- Work instructions -
1. Please list the names of every method defined in the TokenExample class in the string-comparison thread.
2. Condense the paragraph of the string-comparison thread that begins "The notion of similarity between Strings" into a short bulleted list that keeps its main facts.

- Excerpt -
'''

Reputation: 313
I want to find the way for comparing strings with each other in the way that it understand there is no difference between s1 and s2 in the following examples.
String s1 = "John: would you please one the door";
String s2 = "John: would you please one the door ????";
what should I do?
Upvotes: 0
Views: 109
Reputation: 6705
Similar implies that there are commonalities. This is a nontrivial problem. What you are really asking for is a relevance score and Faceted search. This is typically done by tokenizing a string into its base words and checking for the presence of common base words within the result. As a concrete example take the sentence:
"The shadowy figure fell upon them."
You can break this down into facets:
shadow
figure
fell
Each of these can be evaluated with synonyms:
shadow -> dark, shade, silhouette, etc...
figure -> statistic, number, quantity, amount, level, total, sum, silhouette, outline, shape, form, etc...
fell -> cut down, chop down, hack down, saw down, knock down/over, knock to the ground, strike down, bring down, bring to the ground, prostrate, etc...
Then the same is done to the comparative string, and the common facets are counted. The more common facets the higher the relevance of the match.
There are lots of fairly heavyweight tools like Lucene and Solr in the open source community that tackle this problem, but you may be able to do a simple version by breaking the string into tokens and simply looking for common tokens. A simple example:
public class TokenExample {
public static HashMap<String, Integer> tokenizeString(String s)
{
// process s1 into tokens
HashMap<String, Integer> map = new HashMap<String, Integer>();
for (String token : s.split("\\s+"))
{
// normalize the token
token = token.toLowerCase();
if ( map.containsKey(token) )
{
map.put(token, map.get(token)+1);
}
else
{
map.put(token, 1);
}
}
return map;
}
public static Integer getCommonalityCount(String s1, String s2)
{
HashMap<String, Integer> map1 = tokenizeString(s1);
HashMap<String, Integer> map2 = tokenizeString(s2);
Integer commonIndex = 0;
for (String token : map1.keySet())
{
if ( map2.containsKey(token))
{
commonIndex += 1;
// you could instead count for how often they match like this
// commonIndex += map2.get(token) + map1.get(token);
}
}
return commonIndex;
}
public static void main(String[] args) {
String s1 = "John: would you please one the door";
String s2= "John: would you please one the door ????";
String s3 = "John: get to the door and open it please ????";
String s4= "John: would you please one the door ????";
System.out.println("Commonality index: " + getCommonalityCount(s1, s2));
System.out.println("Commonality index: " + getCommonalityCount(s3, s4));
}
}
Upvotes: 1
Reputation: 68847
I'm not aware of any good techniques. But getting rid of multiple spaces and interpunction might be a start.
String s1, s2;
s1 = s1.replaceAll(" {2,}", " ").replaceAll("[.?!/\\()]", "").trim();
s2 = s2.replaceAll(" {2,}", " ").replaceAll("[.?!/\\()]", "").trim();
if (s1.equalsIgnoreCase(s1))
{
}
Demo that works on your string demo: http://ideone.com/FSHOJt
Upvotes: 1
Reputation: 274
There are various approach to this problem, and easy way to solve this problem use Levenshtein distance. Another approach is cosine similarity. you need more details, please comment.
Upvotes: -1
Reputation: 39386
The notion of similarity between Strings is described using a String metric. A basic example of a string metric is the Levenshtein distance (often referred to as Edit distance).
Wikibooks offers a Java implementation of this algorithm : http://en.wikibooks.org/wiki/Algorithm_Implementation/Strings/Levenshtein_distance#Java
Upvotes: 5

'''

- Data provided -
'''

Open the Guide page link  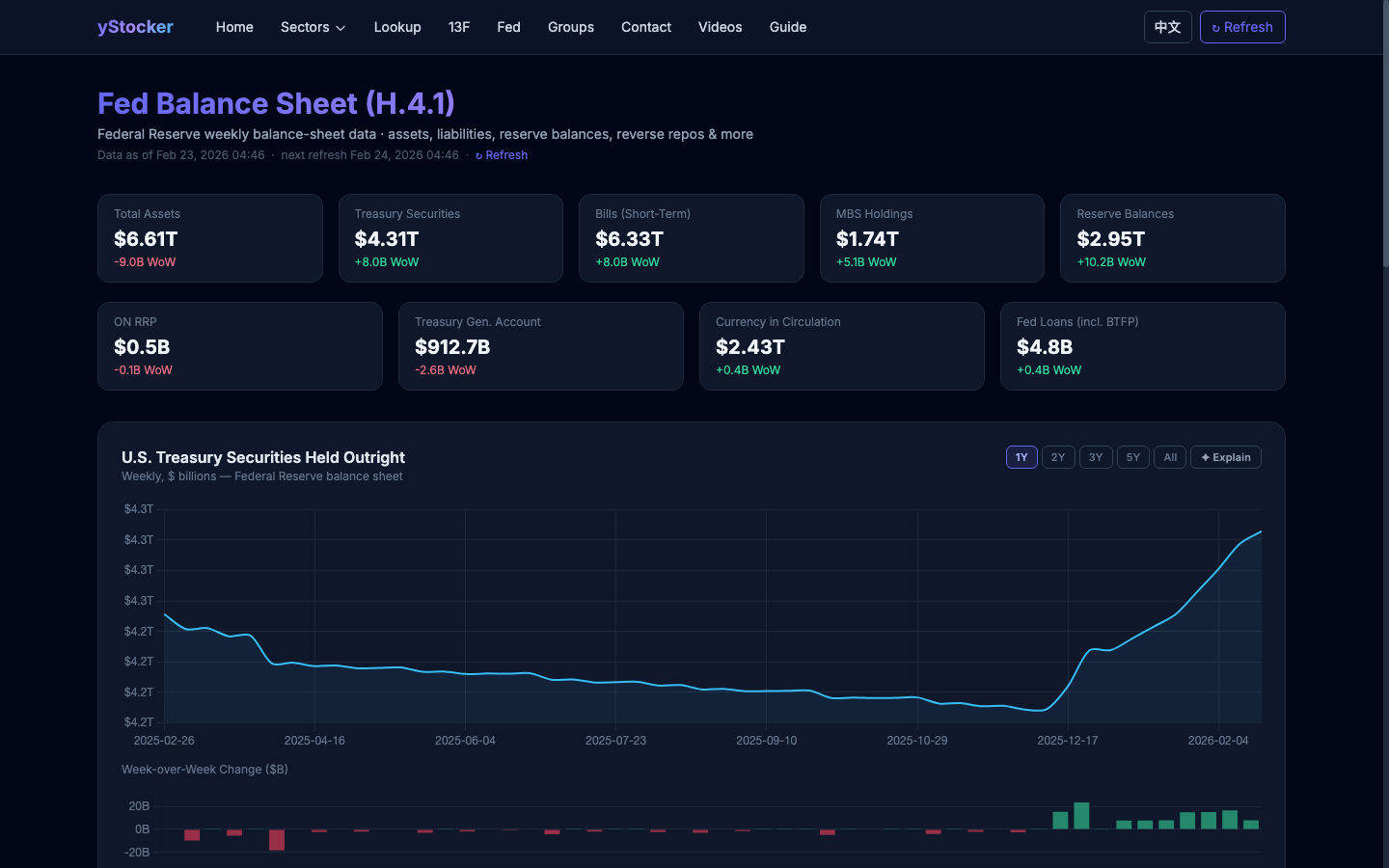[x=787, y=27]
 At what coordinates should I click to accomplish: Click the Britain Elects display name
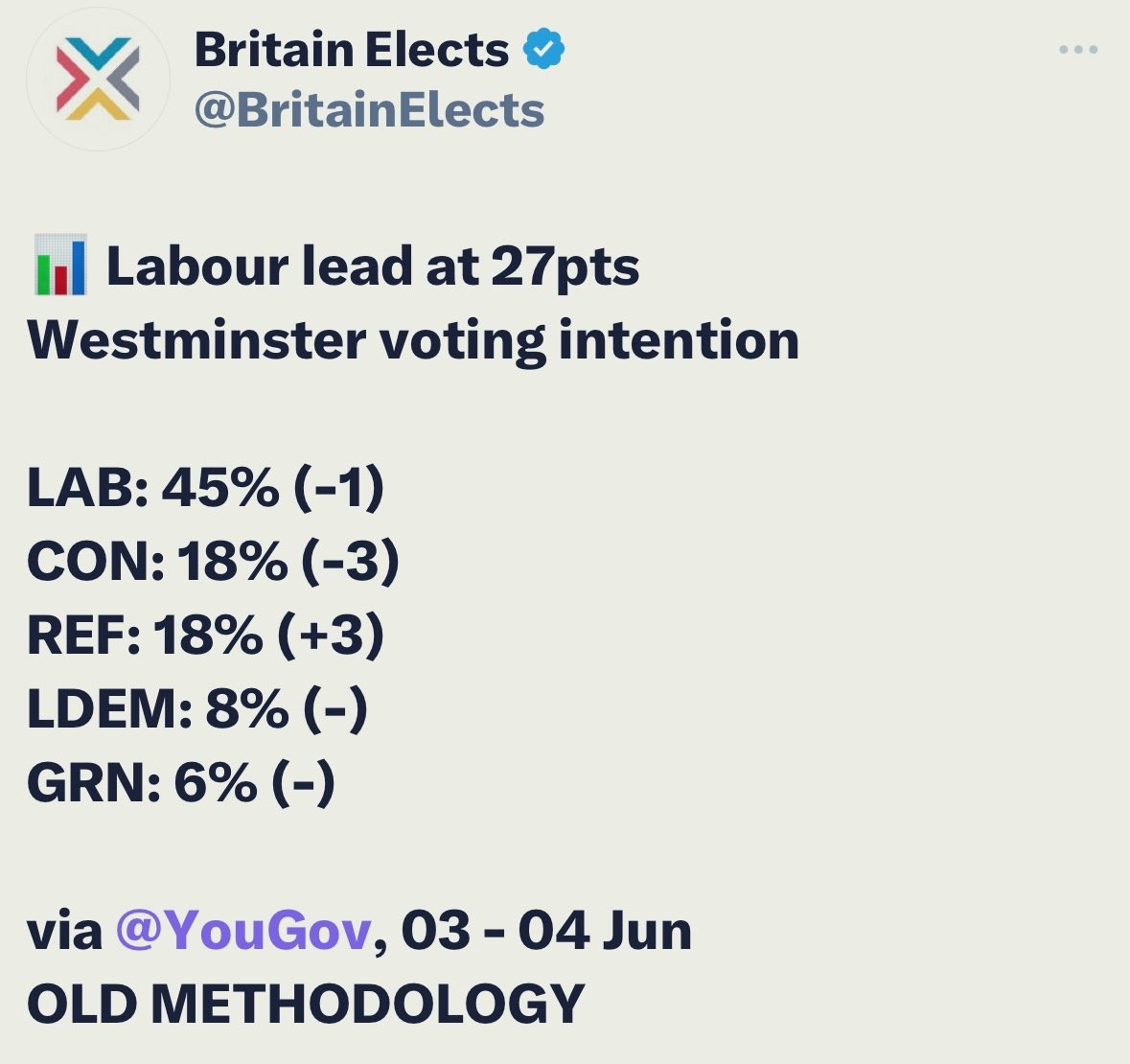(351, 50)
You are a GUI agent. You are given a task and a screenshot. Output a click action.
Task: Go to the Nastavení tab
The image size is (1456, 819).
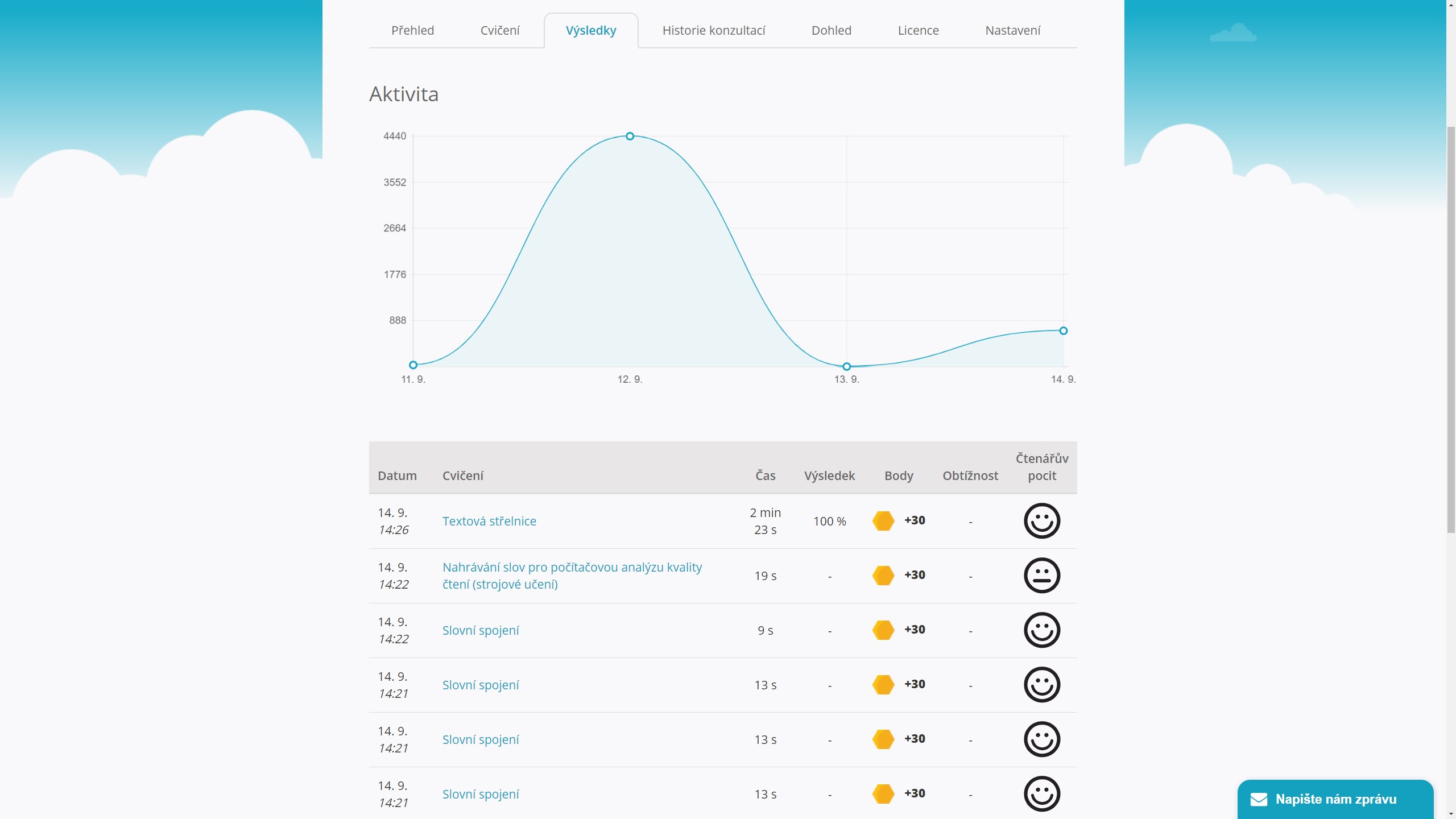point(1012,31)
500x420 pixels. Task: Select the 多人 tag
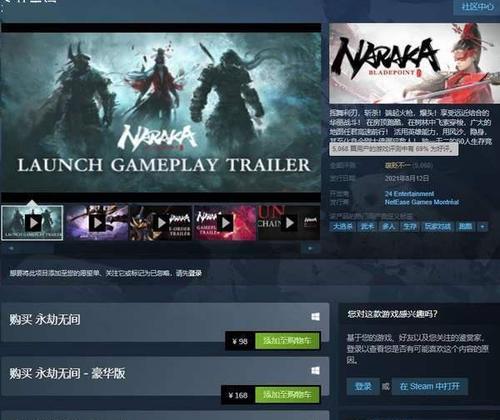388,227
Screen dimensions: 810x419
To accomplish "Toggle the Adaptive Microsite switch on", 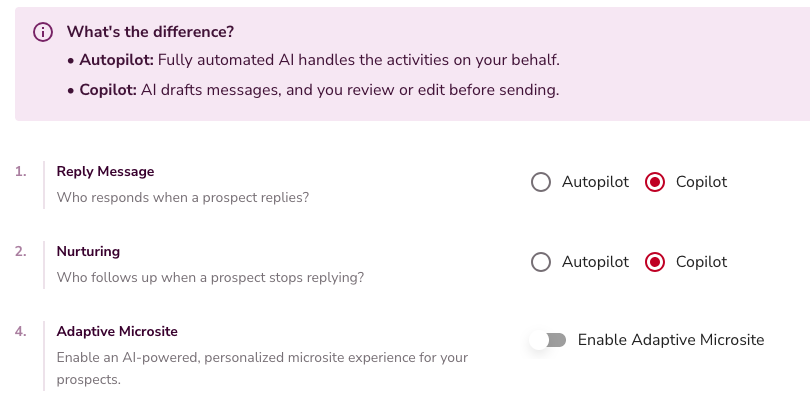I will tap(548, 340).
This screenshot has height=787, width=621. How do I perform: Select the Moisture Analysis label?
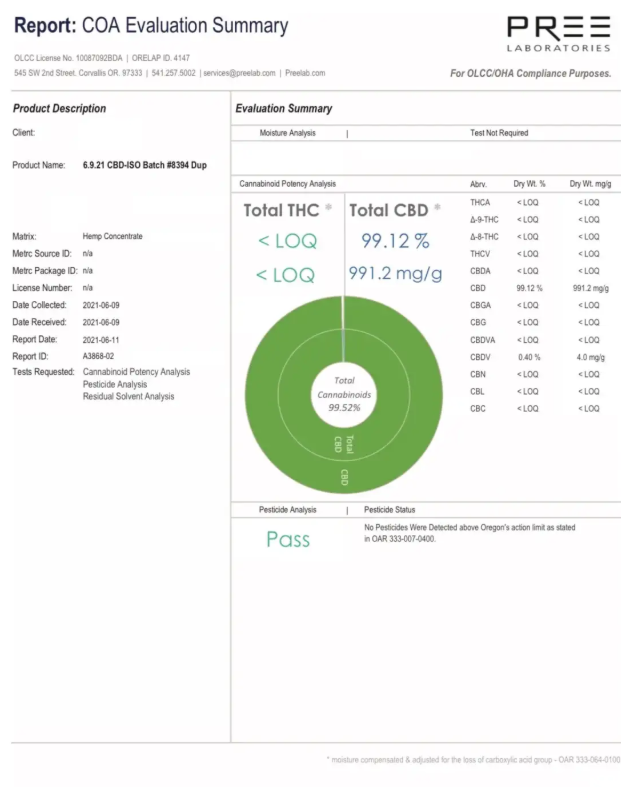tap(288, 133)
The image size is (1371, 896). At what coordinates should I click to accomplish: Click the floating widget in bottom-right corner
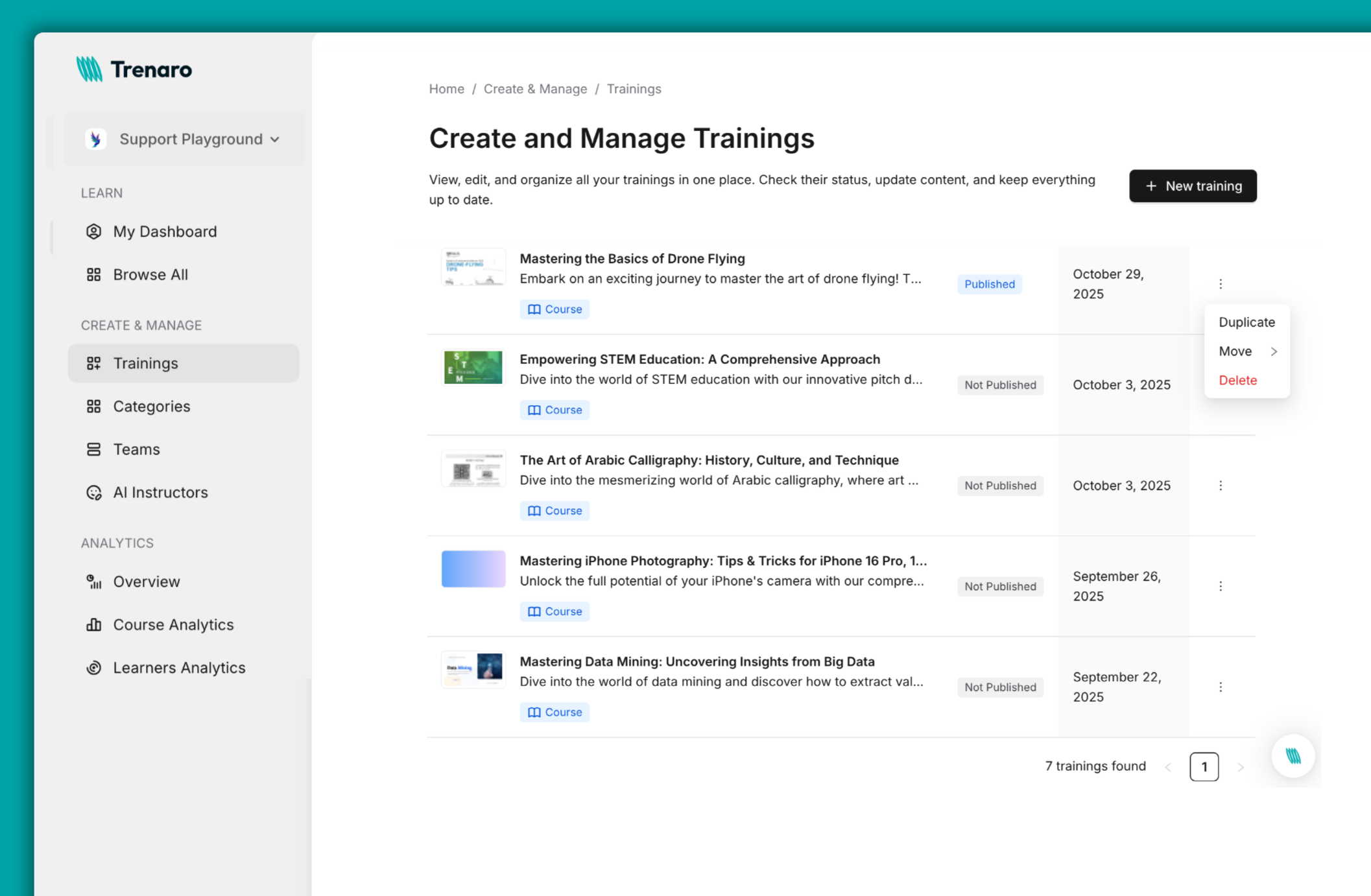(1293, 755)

'''

- Solutions per task -
1. tokenizeString, getCommonalityCount, main

2.
- String similarity is described using a string metric.
- The Levenshtein distance, often called edit distance, is a basic example of such a metric.